VENEZIA. Spaventosi incendi industriali e le fiammate altissime delle torce del cracking, che “bruciano” il cielo quando è in corso un blocco nella linea di produzione.
Batte forte il cuore quando le fiamme appaiono a Porto Marghera per il grande rischio che comportano per la popolazione, sinora scampata al peggio grazie alla grandissima professionalità dei vigili del fuoco. Paura che cresce anche quando ad infiammarsi sono fiaccole degli scarichi di sicurezza industriali, in caso di blocco della produzione.
E’ accaduto a Porto Marghera come in altre realtà industriali del Veneto: emergenze che mettono sempre in grande allerta la popolazione, per il coinvolgimento di sostante chimiche, potenzialmente altamente tossiche.
Facciamo un viaggio tra gli allarmi-incendio del recente passato, che comprendono anche le inchieste dell'Antimafia per alcuni roghi che hanno interessato aziende che trattano rifiuti.

IL TERRORE DEL 2002: DOW CHEMICAL IN FIAMME
Era il 28 novembre 2002 quando venti tonnellate di gas di peci clorurate, toluene e toluendisocianato vennero disperse nell'aria, otto lavoratori finirono in pronto soccorso, si contarono 3 milioni di euro di danni e ore di terrore per la popolazione veneziana.
Questi i numeri dell'incidente (una forte esplosione seguita da un incendio) che mandò in briciole l'impianto Td5 di Dow Chemical di Porto Marghera.
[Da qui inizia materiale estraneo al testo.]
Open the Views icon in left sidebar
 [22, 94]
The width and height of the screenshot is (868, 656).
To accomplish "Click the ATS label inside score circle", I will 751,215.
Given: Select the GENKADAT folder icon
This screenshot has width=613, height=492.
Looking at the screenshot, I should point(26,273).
L’incidente più grave nella storia di Porto Marghera, come testimoniano le foto scioccanti dell’epoca, compresa quella dell’allora sindaco Paolo Costa con la maschera antigas.

Le alte fiamme si alzarono dal Petrolchimico per un incendio nell’impianto del Tdi già di Montedison ed Enichem, appena acquisito dalla multinazionale Dow Italia e dedicato alla produzione di toluendisocianato, una sostanza di base per la produzione di poliuretani. A quaranta metri dal luogo dell’incendio erano stoccate 15 tonnellate di fosgene, una sostanza chimica altamente tossica ed infiammabile, usata anche come arma nella Prima Guerra mondiale.
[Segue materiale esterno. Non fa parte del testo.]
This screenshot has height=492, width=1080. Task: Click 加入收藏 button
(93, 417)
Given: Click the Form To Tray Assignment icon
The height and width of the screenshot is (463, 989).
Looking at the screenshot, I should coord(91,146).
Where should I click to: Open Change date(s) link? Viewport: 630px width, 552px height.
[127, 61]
Per la prima volta, le sirene della Protezione Civile avvertirono del pericolo e alla popolazione atterrita venne consigliato su radio e televisioni di restare chiusa in casa, mentre i centralini dei servizi pubblici di sicurezza venivano subissati di richieste di informazione. Allora come oggi, nel caso del rogo che ha distrutto la 3V Sigma.
L’incendio alla fine fu domato dai vigili del fuoco, evitando che si propagasse anche al deposito di fosgene: quattro anni dopo Dow Chemical decise di chiudere definitivamente i vecchi, pericolosi e ormai poco redditizi impianti del Tdi.
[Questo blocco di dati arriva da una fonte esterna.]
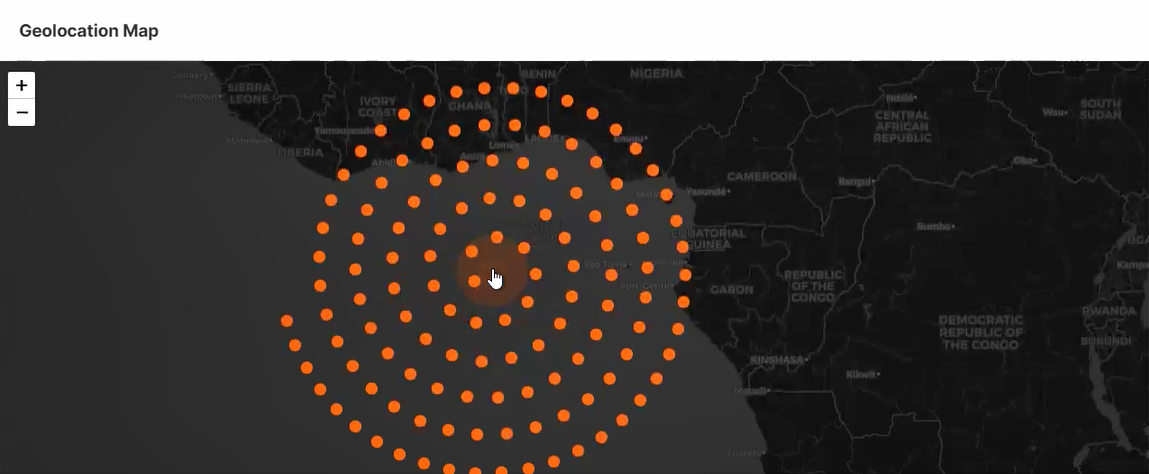Click the zoom out minus button
Viewport: 1149px width, 474px height.
coord(21,112)
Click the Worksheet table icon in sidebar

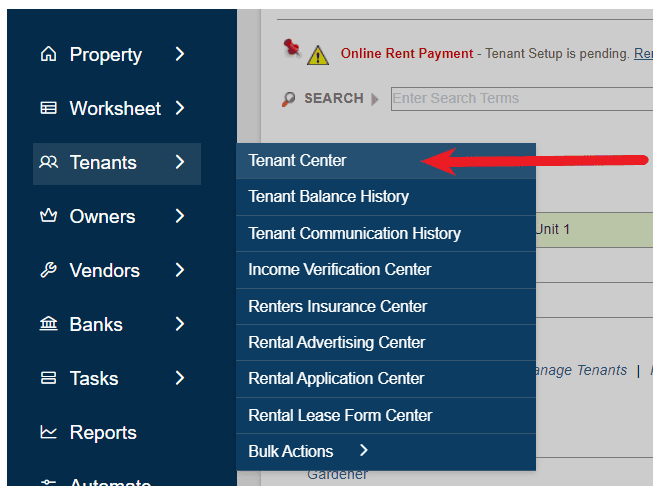click(48, 109)
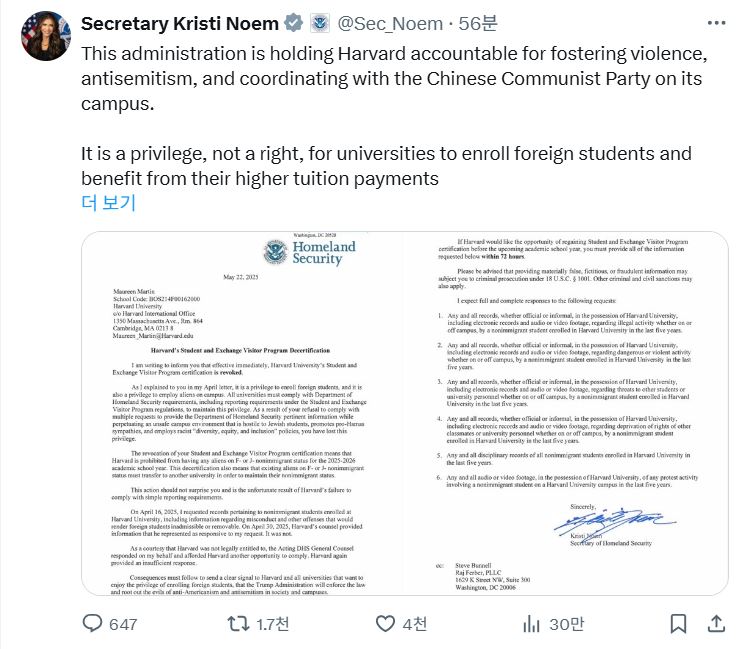
Task: Click the repost arrows icon
Action: coord(238,623)
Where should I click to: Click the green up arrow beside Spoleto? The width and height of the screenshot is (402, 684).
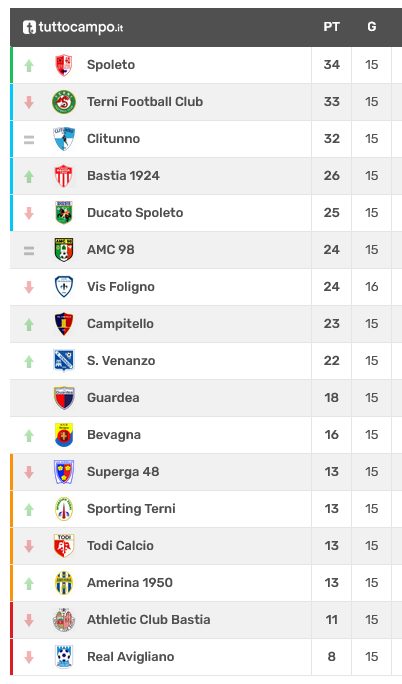(x=29, y=65)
IL ROGO DELL’IMPIANTO VERITAS
Il 7 giugno del 2017 un’immensa nube nera si levò alta su Fusina: ad andare completamente distrutta fu la linea di trattamento rifiuti ingombranti dell’inceneritore, allora appena inaugurata da Ecoricicli Veritas.
Due operai rimasero leggermente intossicati nel corso dell’incidente, il cielo divenne nero di fumo acre.
Il processo per individuare eventuali responsabilità è ancora in corso, con a giudizio i vertici di Ecoricicli: i consulenti dell’azienda sostengono si sia trattato di un incendio doloso ai danni della società, la Procura che non tutte le norme di sicurezza siano state adottate. Il Tribunale ha disposto una nuova perizia.
Anche allora ci fu polemica per la pericolosità dell’area industriale circostante.
«Poteva essere una tragedia. Questo incendio dimostra che certi impianti, in quest’area, non dovrebbero esistere: si è sviluppato fra una raffineria come la San Marco Petroli, che è a due passi dal centro di Malcontenta, e la Decal che stipa gas liquefatto criogenico. Per ore si è diffuso un fumo nerastro», dichiarò allora Antony Candiello, presidente dell’Assemblea permanente contro il rischio chimico di Marghera, comitato nato proprio dopo il rogo del 2002.

LE TORCE DEL CRACKING
Nel luglio del 2019 per due volte in pochi giorni si levarono fiamme alte fino a cento metri dalle torce del cracking dell’impianto Versalis di Porto Marghera. Non era certo la prima volta, ma l’impatto del processo di sicurezza - che si attiva quando ci sono problemi lungo la linea di produzione, per bruciarne i residui - fu in questo caso molto impressionante, visibile anche da decine di chilometri di distanza.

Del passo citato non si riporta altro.